The Washington Times
July 24, 1995, Monday,
BYLINE: James Morrison; THE WASHINGTON TIMES
The ambassador from Cyprus is cheering last week's passage of a House resolution that calls for demilitarization of the divided island, viewed as a slap at Turkey, which garrisons thousands of troops on the Turkish Cypriot side.
A vote is expected soon on a similar resolution in the Senate. Ambassador Andrew Jacovides said, "All in all we have good reason to be satisfied with the support of these positions in the U.S. Congress. . . . The struggle for restoring justice to Cyprus continues on all fronts. . . ."
The House International Relations Committee passed the resolution on a vote of 24 to 6 last week, and Mr. Jacovides said the measure already has the endorsement of 73 members of the full House. The resolution calls for the "ultimate and total" withdrawal of Turkish forces.
The Cyprus News Agency quoted Rep. Robert Torricelli, New Jersey Democrat, as saying the "road to a settlement continues to lead to Ankara, and it is there that it has failed." "Political observers in Washington interpreted this resolution as a strong showing of congressional anger at the continued presence for 21 years of Turkish occupation forces in Cyprus," the agency said.

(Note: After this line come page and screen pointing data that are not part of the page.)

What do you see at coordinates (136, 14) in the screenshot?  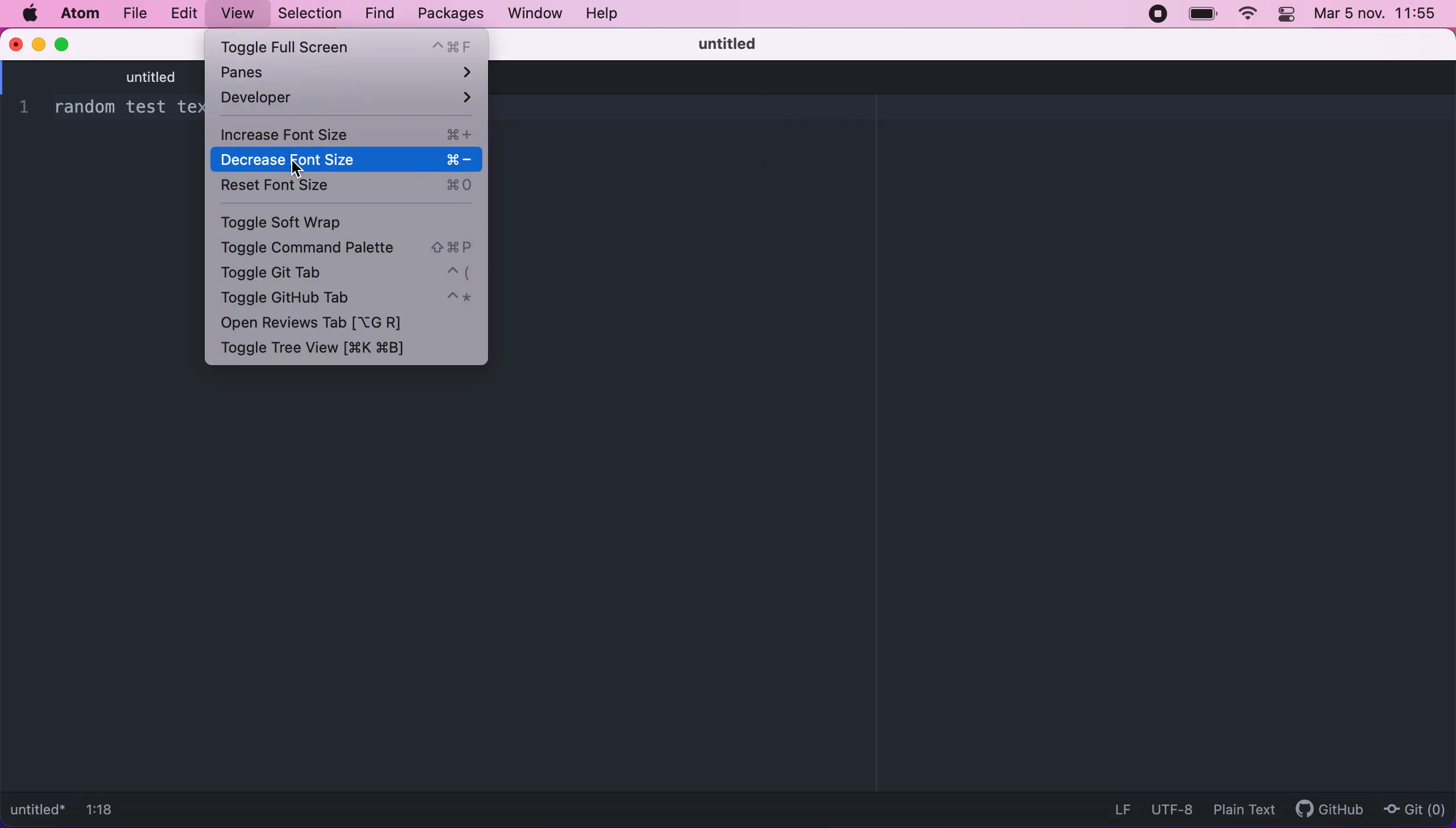 I see `file` at bounding box center [136, 14].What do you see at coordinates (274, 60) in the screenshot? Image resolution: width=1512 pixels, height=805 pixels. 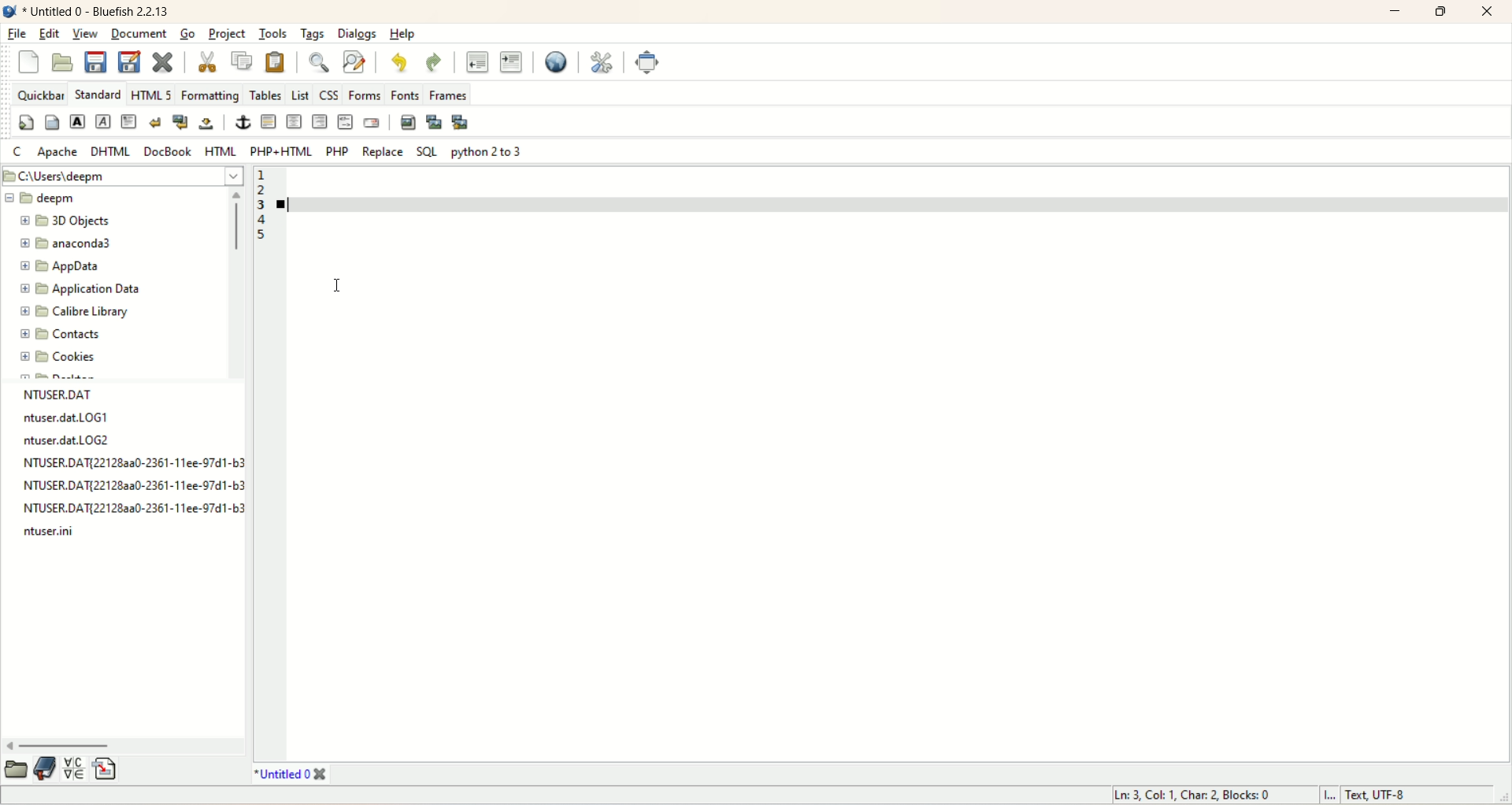 I see `paste` at bounding box center [274, 60].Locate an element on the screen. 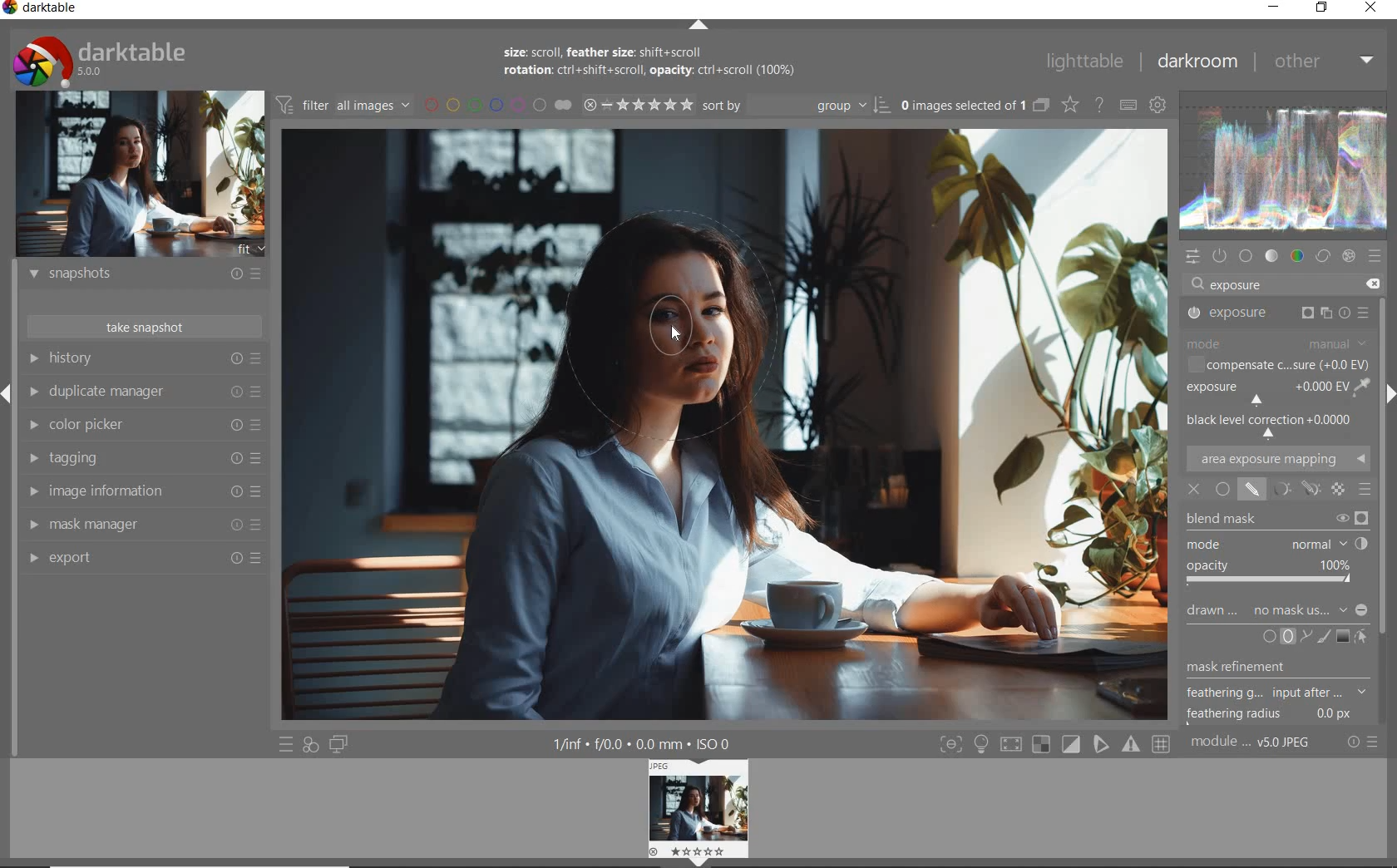 This screenshot has width=1397, height=868. reset or presets & preferences is located at coordinates (1362, 743).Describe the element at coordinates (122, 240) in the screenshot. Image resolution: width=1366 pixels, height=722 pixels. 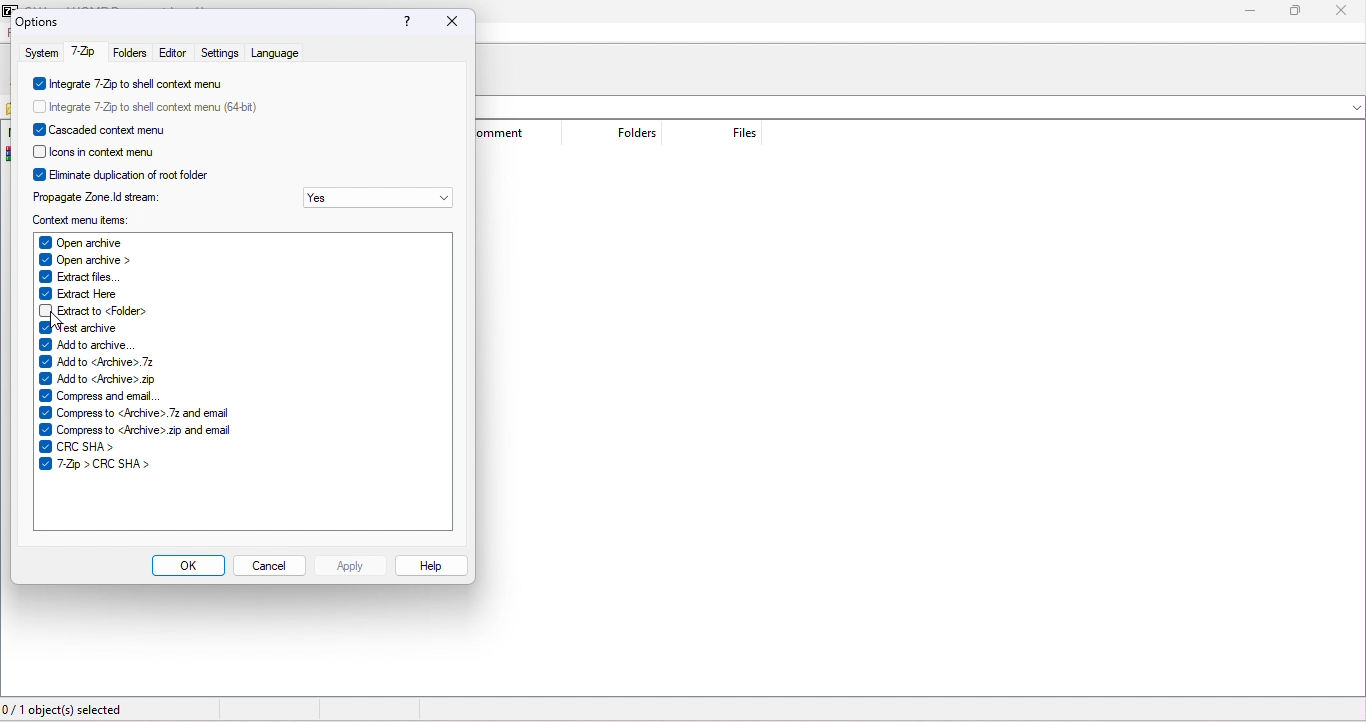
I see `open archive` at that location.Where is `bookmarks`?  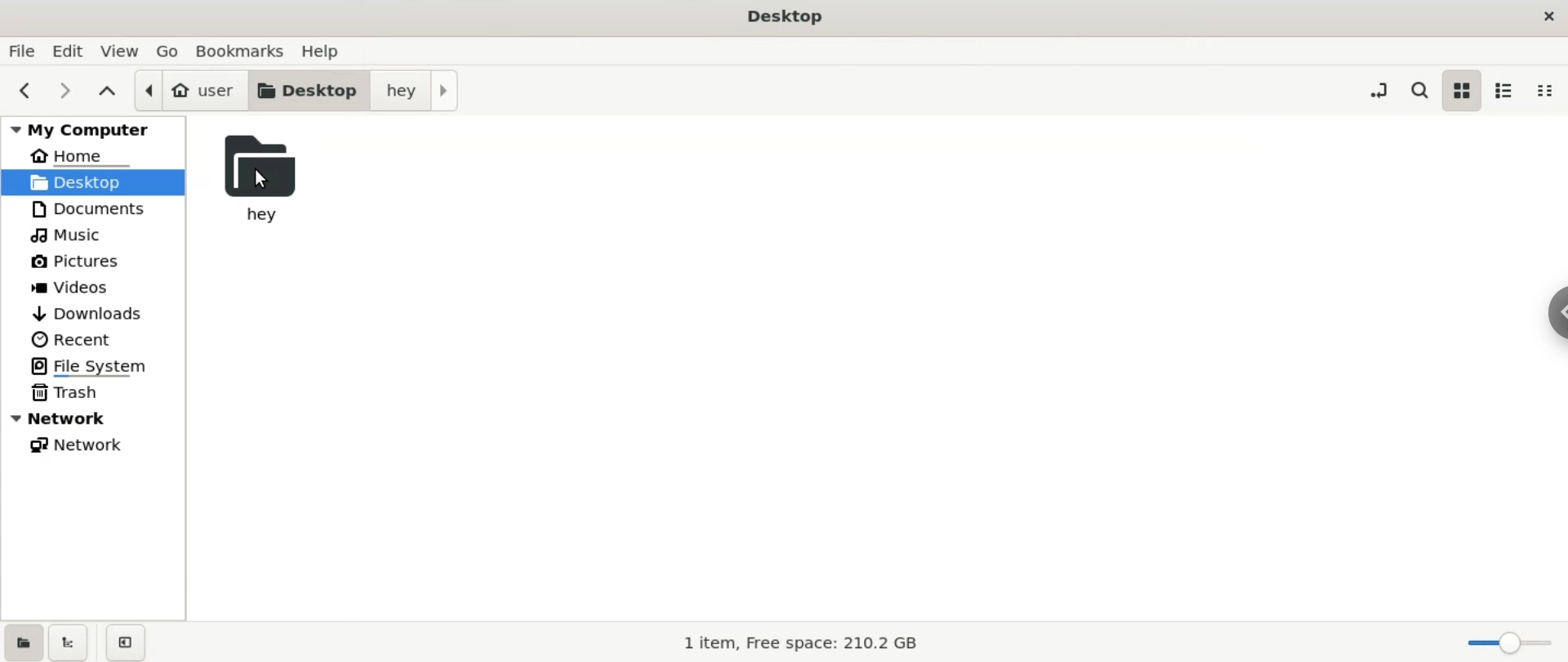
bookmarks is located at coordinates (247, 51).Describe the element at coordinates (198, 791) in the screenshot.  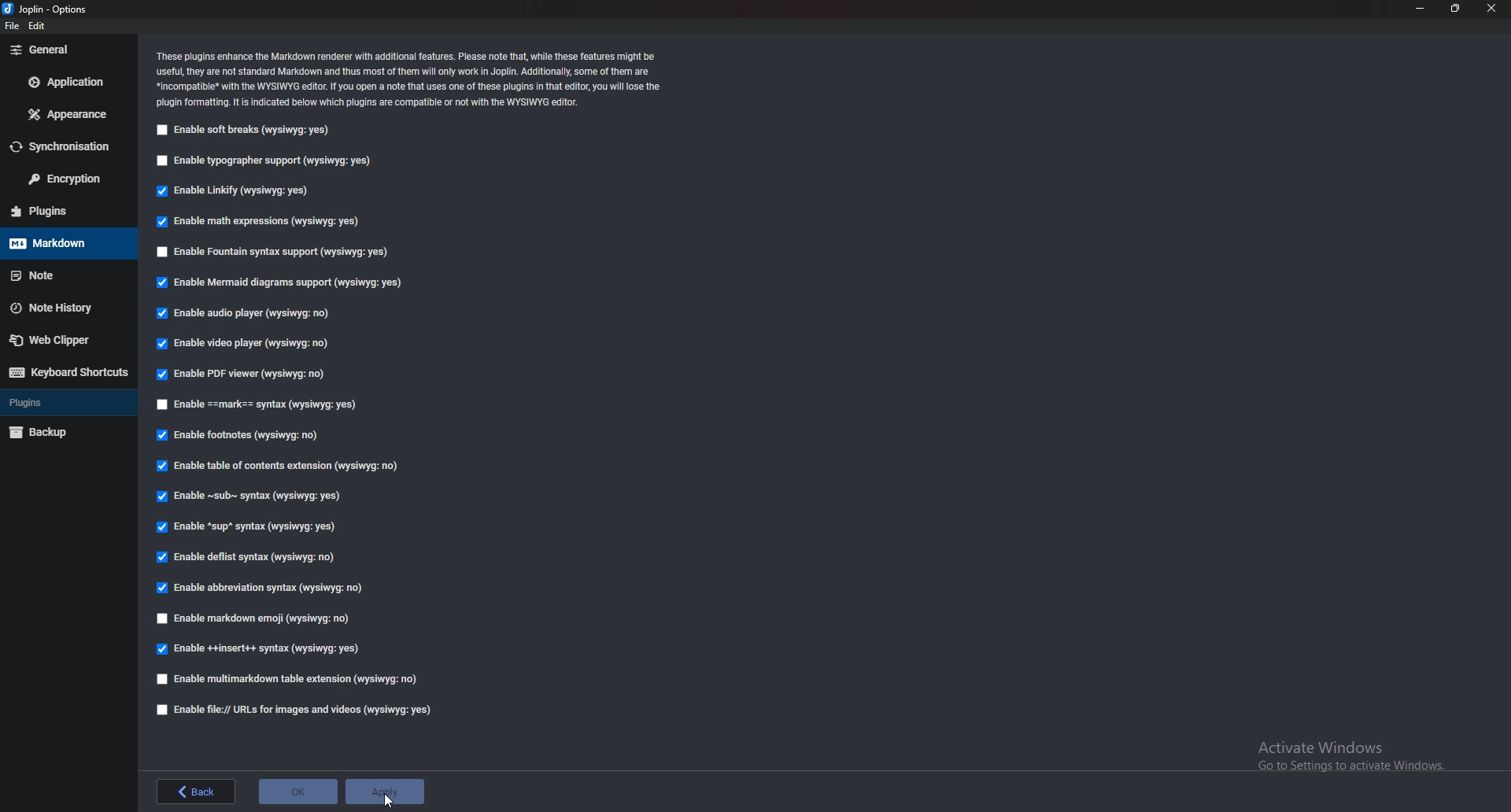
I see `back` at that location.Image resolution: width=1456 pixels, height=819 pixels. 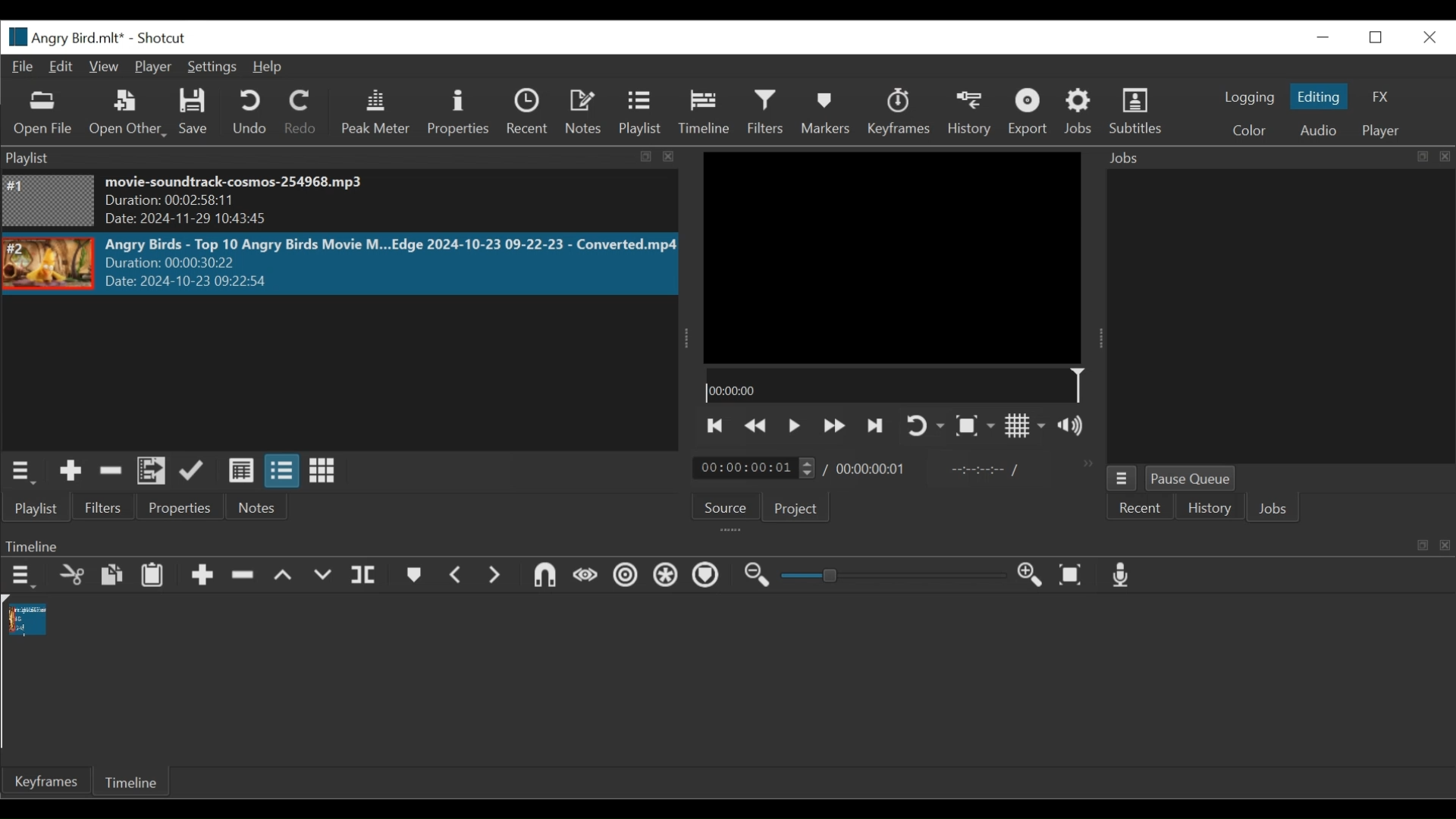 I want to click on Overwrite, so click(x=324, y=576).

Turkish Ambassador Nuzhet Kandemir was out of town and could not be reached for comment. Namik Korhan, the Washington representative from the self-styled Turkish Republic of Northern Cyprus, said the blame should not be put on Turkey. He said residents of northern Cyprus consider the Turkish troops to be their protectors rather than occupiers. Mr. Korhan said Turkish Cypriots "are not against the demilitarization of the island, but we fear from the past." He said they want the Turkish troops to stay until a settlement is reached with the Cypriot government. Mr. Korhan said Congress does not understand the depths of the feelings on the Turkish side. "As long as Congress sees the problem as one of invasion and occupation, it will never be solved," he said.